My dad is here again and I think its funny that both of our big storms this year came the day after he arrived. Florida man shows up and brings the snow! So tomorrow there will be a lot of photos of my snowbabies and their Dadushka!!

Tuesday, February 02, 2010

It's hovering around 20 degrees, and it's snowing again. Pouring little flakes from the sky like rain..The sky has been gray for almost a week now. We have been in snow boots for days. We have been in layers for almost a week. And. I. Love. It.
I finished my report cards and need to review the paper drafts and if we have a snow day, then I get to spend it lazily looking them over.
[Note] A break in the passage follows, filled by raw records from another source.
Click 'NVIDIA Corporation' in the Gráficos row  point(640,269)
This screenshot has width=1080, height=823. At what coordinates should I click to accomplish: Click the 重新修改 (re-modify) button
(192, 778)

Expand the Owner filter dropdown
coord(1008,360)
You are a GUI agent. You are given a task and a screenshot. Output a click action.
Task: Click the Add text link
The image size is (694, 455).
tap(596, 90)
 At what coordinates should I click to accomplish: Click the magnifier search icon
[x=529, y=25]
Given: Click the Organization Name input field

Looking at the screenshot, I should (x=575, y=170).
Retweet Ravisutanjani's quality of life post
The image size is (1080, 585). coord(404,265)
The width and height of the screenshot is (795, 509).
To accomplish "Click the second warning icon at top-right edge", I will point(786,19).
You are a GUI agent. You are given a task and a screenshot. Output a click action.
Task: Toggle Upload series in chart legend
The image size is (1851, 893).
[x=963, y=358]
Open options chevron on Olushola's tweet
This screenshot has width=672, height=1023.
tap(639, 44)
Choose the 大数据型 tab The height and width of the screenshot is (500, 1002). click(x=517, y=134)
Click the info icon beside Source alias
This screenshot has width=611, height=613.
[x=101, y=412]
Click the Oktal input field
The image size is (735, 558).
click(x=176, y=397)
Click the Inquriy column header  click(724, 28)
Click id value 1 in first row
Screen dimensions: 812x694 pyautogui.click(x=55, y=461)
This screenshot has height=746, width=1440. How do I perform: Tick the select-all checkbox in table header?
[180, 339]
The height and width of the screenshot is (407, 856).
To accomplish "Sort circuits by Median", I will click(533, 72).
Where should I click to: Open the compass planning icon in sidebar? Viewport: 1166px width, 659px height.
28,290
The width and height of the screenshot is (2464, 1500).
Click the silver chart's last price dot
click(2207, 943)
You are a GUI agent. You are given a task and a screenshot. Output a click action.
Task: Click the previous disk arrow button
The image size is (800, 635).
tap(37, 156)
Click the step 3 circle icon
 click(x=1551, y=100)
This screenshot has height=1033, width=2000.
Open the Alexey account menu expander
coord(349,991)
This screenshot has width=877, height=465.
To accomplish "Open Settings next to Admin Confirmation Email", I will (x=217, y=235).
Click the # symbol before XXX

I wanted to share a bit about my school. Although it may seem like we are an inner city school, we are far from it. My school is in the suburbs. The area has changed drastically since I started teaching there. We are a very transient school. I don't have the data, but I have to imagine that only 10% percent of our kids will continue at our school until they finish 5th grade. We also have a huge population who spend less than a year at our school. They fly in and out in a matter of months. I am sure you all understand how frustrating it is to prepare materials, notebooks, journals, textbooks, and all of the extras, and then the child is gone with no notice.
Our area is known for gang activity. MS13 has had a stronghold for many years now. We had a former student get attacked in the night one year and his hands were literally hacked off with a machete. This teen had a little brother in our school who spent the remainder of the year being escorted home by the police. On a bizarre twist, I am now teaching the niece of the poor teen who was attacked. The mom is my room mother and volunteers at least twice a week. Just goes to show you how we never really know about a family until they have a 5 year old in your class. They are actually quite lovely people who got caught up in a mess all those years ago.
We have many, many languages spoken in our school. We all secretly believe that many, many of our families are not all together legal, but what can we do? Not a whole lot.
And we are a Title 1 school which means a large portion of our school is on free and reduced lunch. If you read the application to receive free lunch, a family of 4 must have a combined income of 19K or something near that, in order to qualify. You have to wonder how any family survives on that. Again, I know that many are not truthful on their application. It is a sad example to be setting, but what can we do?
As our county struggles to manage on an ever increasing budget gap between what the county needs and what we have, many teachers can see where we spend money that we shouldn't but what can we do?
If the hours were earlier at my school, I would be happier. The later start and end times put me on the major roads at rush hour therefore extended my commute. But I wouldn't ever considering transferring. I was told in confidence that I was the most requested teacher in my school. Considering our population, I imagine that we only have a handful of families who feel empowered enough to request a teacher, but it feels good to know that families want me to be the one who introduces their child to their school experience.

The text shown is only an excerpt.